Adrien Champougny MA

October 1, 2023 until March 31, 2024

Affiliation:  Université Paris 1 Panthéon-Sorbonne

Research for a study about:

Philosophical issues of reverse mathematics

My main area of research concerns the philosophical aspects of reverse mathematics which is a sub-field of mathematical logic. It is used to identify exactly what is needed to prove a given theorem t. The way this usually goes is that, in addition to t, we start with a hierarchy H of systems S1, …, Sn and with a proof of t in Sk and we then show that S1+t proves all the axioms of Sk, which implies, since H is strict, that no system weaker than Sk proves t.
One could maybe wonder, why one should care about this type of results from a philosophical perspective. The main response offered by the founding fathers of reverse mathematics (that is Steven Simpson and Harvey Friedman) is that reversals are about identifying what are the set existence principles necessary to do contemporary mathematics.
This answer is on the ontological side and seems to rest on the idea that we might be suspicious about the existence of this or that set, or alternatively, that we might think that we don’t have the same kind of access to all kinds of sets. In my PhD thesis, I try to develop another approach to this question that is more centered on the type of knowledge we can gain when something is proven in a weak system. This led me to take an interest in the question of the epistemological gains that one might expect when one goes through a constructive proof rather than a classical one.


Reverse Mathematics: Why Should the Philosopher Care About It?
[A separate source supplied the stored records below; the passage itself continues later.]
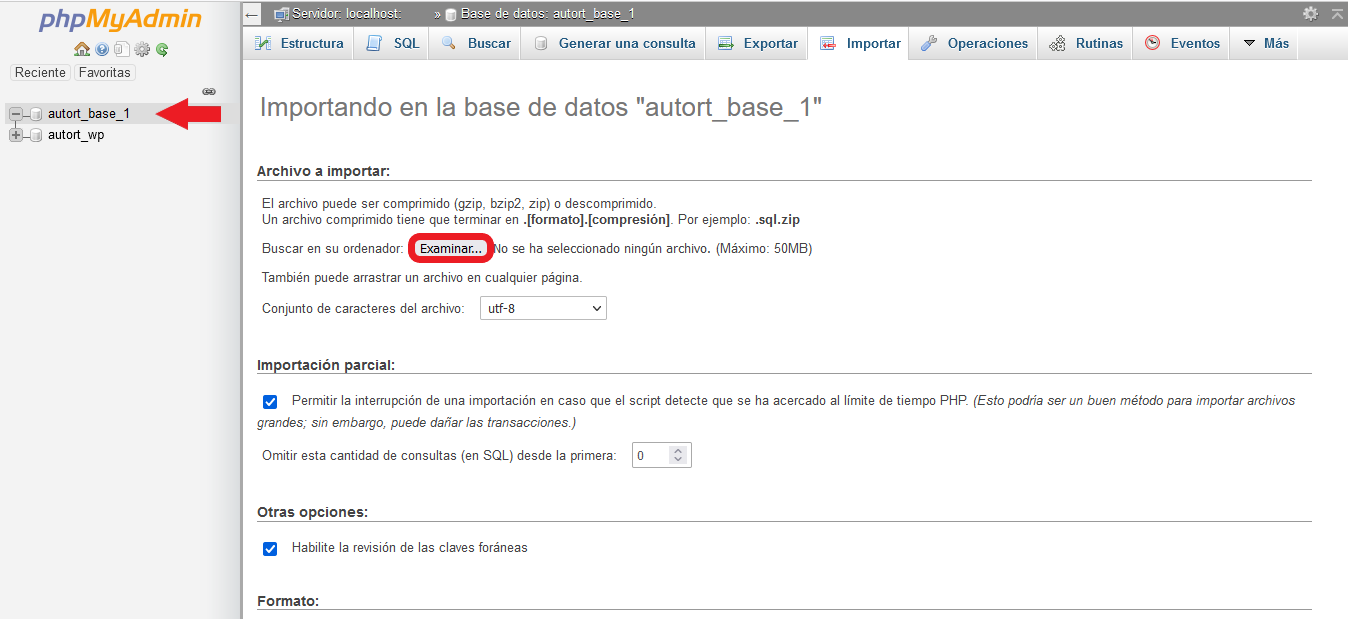The image size is (1348, 619).
Task: Open the utf-8 character set dropdown
Action: tap(543, 309)
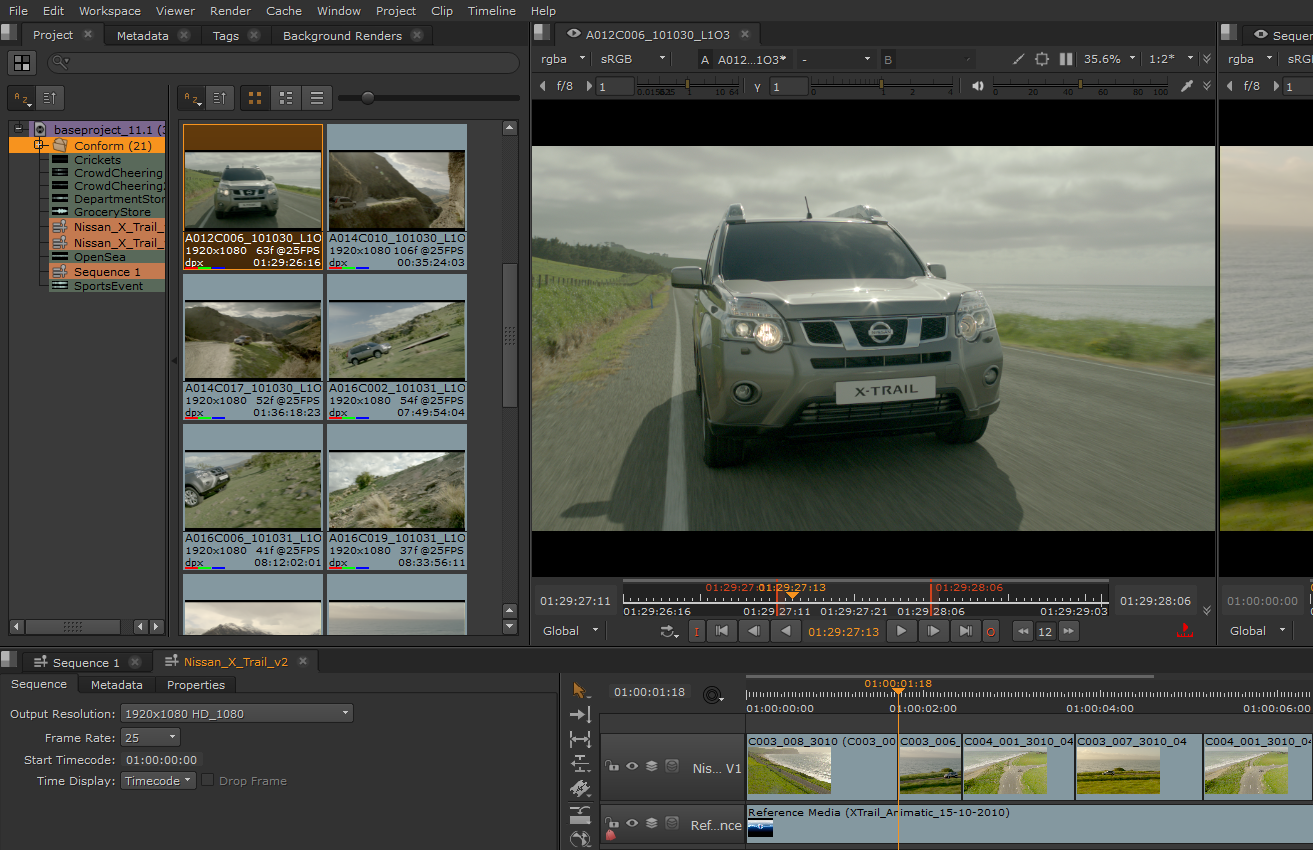The image size is (1313, 850).
Task: Select the A014C017_101030 clip thumbnail
Action: point(253,339)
Philosophy of Science Colloquium

Date: cancelled 2024 January 25, postponed to 28/03/2024

Time: 3-4.30 pm CET

Venue: NIG, Universitätsstraße 7, 1010 Wien, SR 2H


Reverse mathematics is a sub-field of mathematical logic. It is used to, a certain theorem t being given, be able to identify exactly what is needed to prove t. The goal of this talk is to provide a brief introduction to reverse mathematics and to give a few insights on why it is an interesting subject from a philosophical point of view.

I will show how the founding fathers of reverse mathematics (that is Harvey Friedeman and Steven Simpson) offered a first philosophical reading of their work that was mainly ontological in character: according to their view, the goal of reverse mathematics is to identify “[…] which set existence axioms are needed to prove the known theorems of mathematics” [Simpson,2009].

 I will then present another way to see the philosophical interest of reverse mathematics that is more focused on the epistemological side. This reading rests on a simple idea: all other things being equal, one has a deeper epistemological control over a constructive proof than over an unconstructive one (I will try to make this concept precise in the course of the presentation). According to this reading, reverse mathematics can be seen as a way to evaluate what kind of knowledge we can hope to acquire concerning a particular mathematical theorem.

Finally, assuming that time permits, I will close my presentation by mentioning a new field of research started by Benedict Eastaugh and Walter Dean: reverse philosophy. The idea in this field is to find an argument in philosophy that somehow rests on a mathematical theorem and to show that this mathematical theorem necessitates some non-trivial mathematical resources to be proven.